With include_boundaries=True (default), the dict also contains entries at:
- layer = -1 (embedding output, TL hook 'hook_embed')
- layer = n_layers (final layernorm output, TL hook 'ln_final.hook_normalized')
These let the cheap-tier sweep span [embed → 0..N-1 → final_ln] in one pass.
pooling selects how the per-token residual stream is reduced to a single
[d_model] vector per (pair, response):
- "last" (default): final real-token position. Standard for decoder-only autoregressive LMs (Qwen / Llama / Gemma / Pythia / GPT-2): causal attention means the last token has attended to everything before it, so it carries a "summary" of the response.
- "mean": average across all real positions.

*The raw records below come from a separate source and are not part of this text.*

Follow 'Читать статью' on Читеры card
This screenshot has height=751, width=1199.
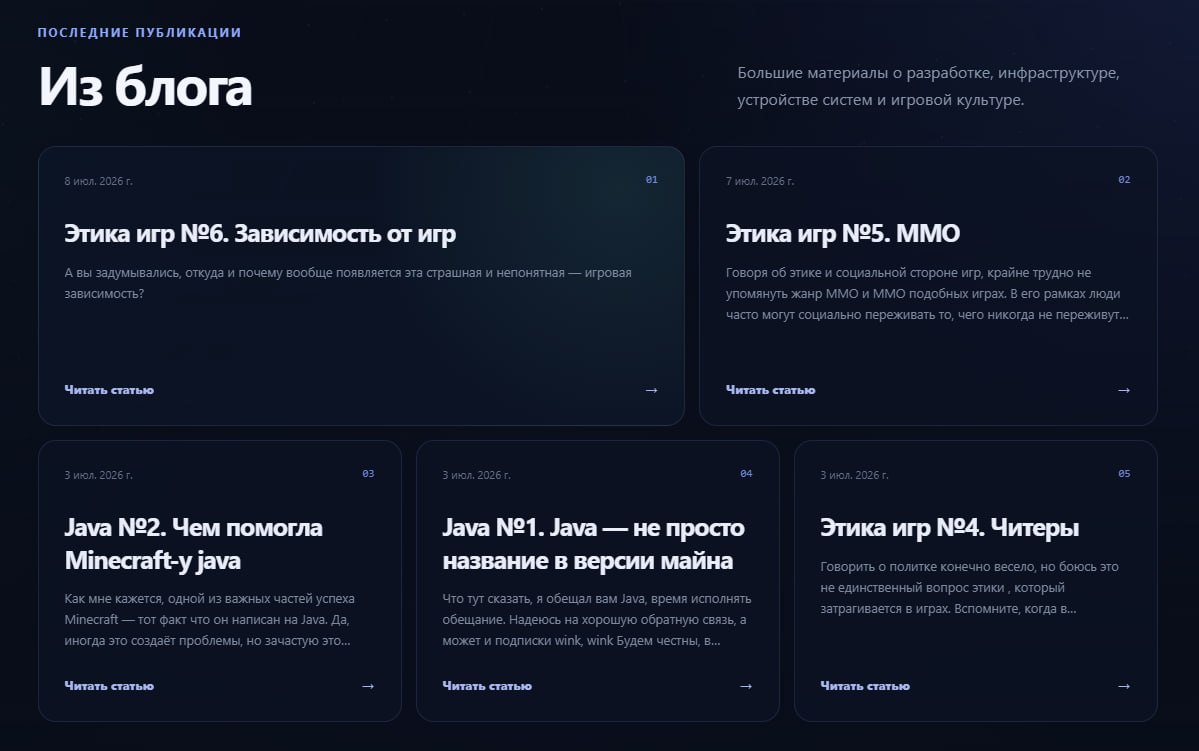point(865,686)
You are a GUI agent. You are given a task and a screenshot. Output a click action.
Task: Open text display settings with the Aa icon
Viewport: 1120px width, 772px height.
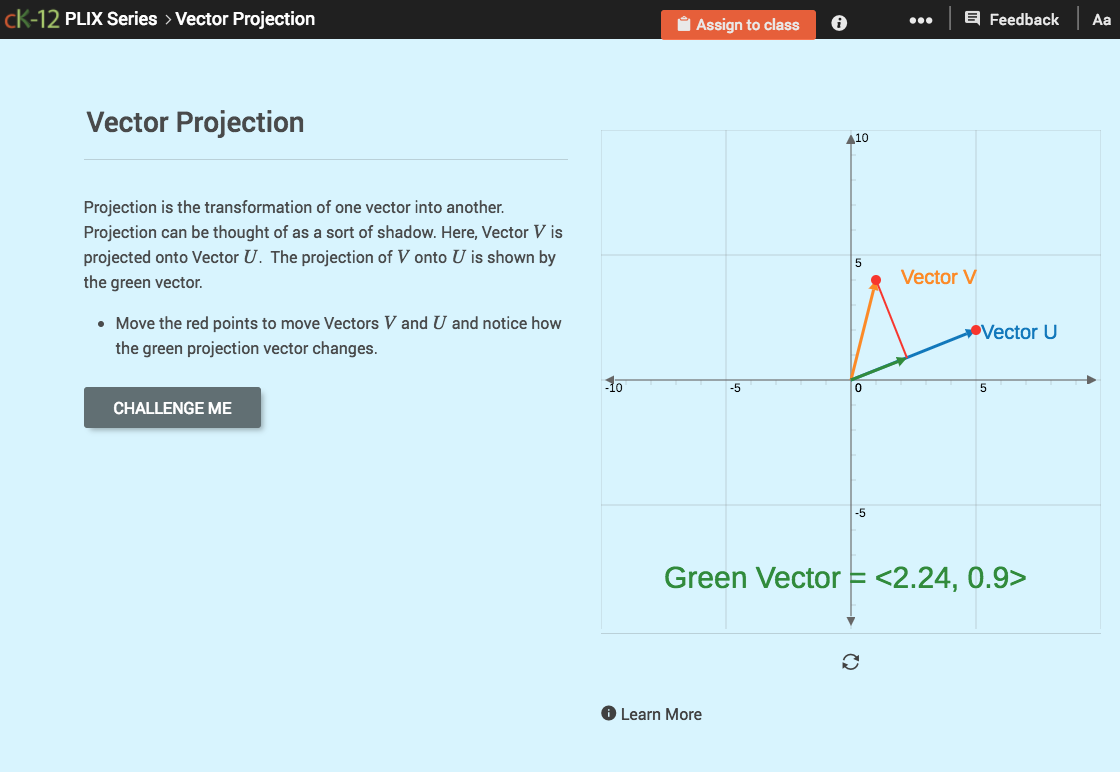coord(1101,19)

Use this for encoder models (BERT, RoBERTa, DeBERTa, ...) — bidirectional attention means every position sees the whole input, so the last token has no special summary status. Mean-pooling matches BERT-style classification heads.
- "max": element-wise max across real positions. Picks up punctate signals at unknown positions; less common but occasionally useful.
cache_dir: optional directory for a Zarr v3 activation cache. The cache key
is derived from (model_id, hook_site, include_boundaries, pooling, pairs hash).
On a cache hit we skip the model entirely and load tensors from disk.
batch_size: number of (pair, response) sequences run through the model in a
single forward pass. Sequences are right-padded to max length per batch; pad
positions are sliced off before pooling so they never affect mean/max. Set to
1 for a strictly sequential path (e.g. for memory-constrained big models).
Default 8 is a reasonable speedup-to-memory tradeoff for ≤4B-parameter models
on MPS.
steerkit.extract.extract_group_activations(group, model, hook_site='resid_post', *, include_boundaries=True, cache_dir=None, batch_size=8, pooling='last')
¶
Extract activations for every concept in a ConceptGroup.
Returns a dict mapping concept_name -> {layer: tensor [n_pairs, 2, d_model]}.
Each concept's pairs are passed through the same activation pipeline. The
cache_dir is forwarded to per-concept extraction; cache keys differ per
concept because the dataset hash differs, so each concept gets its own
Zarr store and they're loaded/written independently.